I continued to visit the county and stay close to the Pierce family. Around 2008, I heard a rumor from a confidential source that Dexter Earl Locklear [a drug addict and friend of the county sheriff’s who sometimes volunteered on Pierce’s campaign] broke down while smoking crack and told someone he’d killed Julian Pierce. I went back through my files and realized that there some could be some merit to the rumor. It was like a curtain was lifted. I decided the right thing to do was to try to get the case reopened, but everyone brushed us off. That’s when I decided it was time to get an article written.
I think it became an obsession at some point. If it were true that Julian Pierce was killed because of an alleged conspiracy run out of the sheriff’s department, then it would be a really significant story. Political assassinations are rare. I thought it had the possibility of bringing attention to a person who was a true hero for racial change. I was also a young woman looking for glory.

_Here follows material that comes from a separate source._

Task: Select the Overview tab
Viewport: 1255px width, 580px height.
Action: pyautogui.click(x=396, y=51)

You got to know Pierce’s family well and actively campaigned to get the case reopened. What are your thoughts about getting so deeply involved considering your role as a journalist and documentarian?
I started out trying to make a movie, but that morphed into an ongoing determination to help bring justice to the case because it was the right thing to do. My role changed from filmmaker to activist to writer. Is that OK? I don’t know. Documentaries are different: It’s such a long process that developing intimacy with your characters is natural. There are facts, but I don’t believe there’s such a thing as true objectivity. What you have to do is be honest about your filters and present the story with integrity. I don’t believe journalists should be propagandists, but you can tell within the first four paragraphs that there’s a point of view.

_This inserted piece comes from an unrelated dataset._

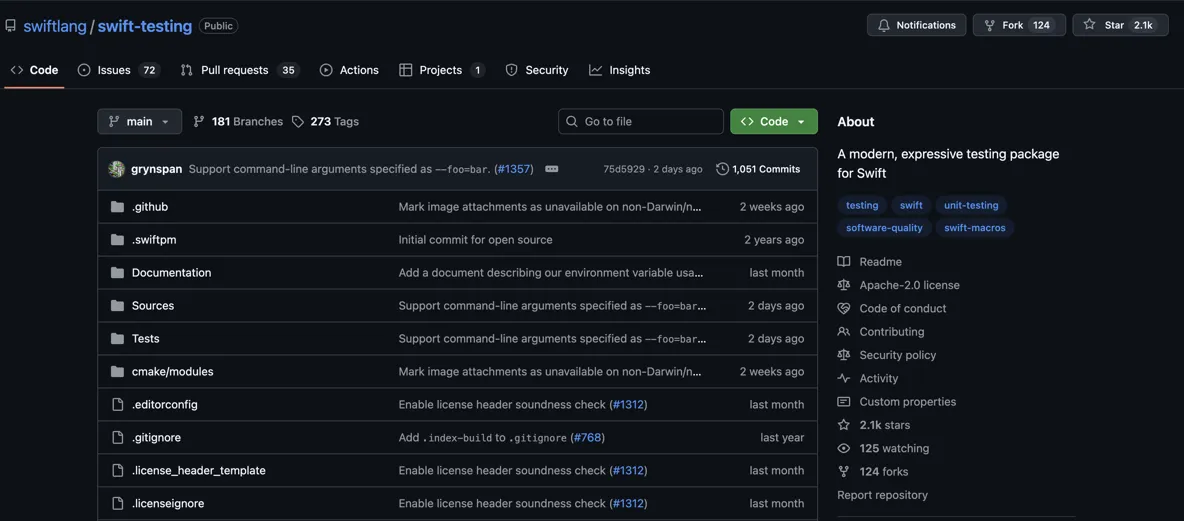Open the 181 Branches link
Viewport: 1184px width, 521px height.
point(238,121)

What did you learn from spending so many years reporting on a Native American community?
Not to have any assumptions and to really, really listen and to be very present. I realized it’s really important to let people tell their stories in as unfiltered a way as possible.
I thought a magazine piece would be the same as making a documentary. I couldn’t have been more wrong. I figured I could write the story and then pop in the quotes I wanted, which is how I approach film, but that didn’t work. I thought it would be simple to structure something I knew so intimately, but it was a nightmare. There’s a level of visual detail film encodes: You see the food on the table, the drawn curtains, the smoke in the air. There’s no room to describe all of that in writing. It wasn’t enough to follow a character’s arc; a longform story required following an intellectual line of reasoning. The advantage is that the storytelling is concise and rigorous. Every word had to have meaning, which forced me to more concentrated than a documentary, where there’s room for other kinds of exploration.
Why did you end up publishing this in MEL Magazine, a new online publication sponsored by a shaving products company? What it was like to write for them?
Full disclosure: Zak Stone, the magazine’s executive editor, is a cousin. I didn’t know him very well, but he knew about this project. I reconnected with him when I was trying to pitch the story and he suggested people to pitch, but it came to naught. Then he got hired at MEL. He has a vision of making it truly a classic men’s magazine in the mold of Playboy, a mix of racy and serious. The editors were very supportive as I was learning to work in print and brought all the journalistic rigor I would expect from any publication. There was extraordinarily thorough fact-checking and legal review.
What did it feel like to finally get the story out there?
It’s unbelievably satisfying and such a relief. Now other reporters in North Carolina are picking up the story, and I’m so happy about that. I’m still working on a book that’s partly a memoir about my obsession with this case and partly Julian’s story. The Pierce family and the Robeson-based Center for Community Action are starting a postcard and letter-writing campaign to keep up pressure on Governor Roy Cooper to reopen the case. I don’t think it’s done yet.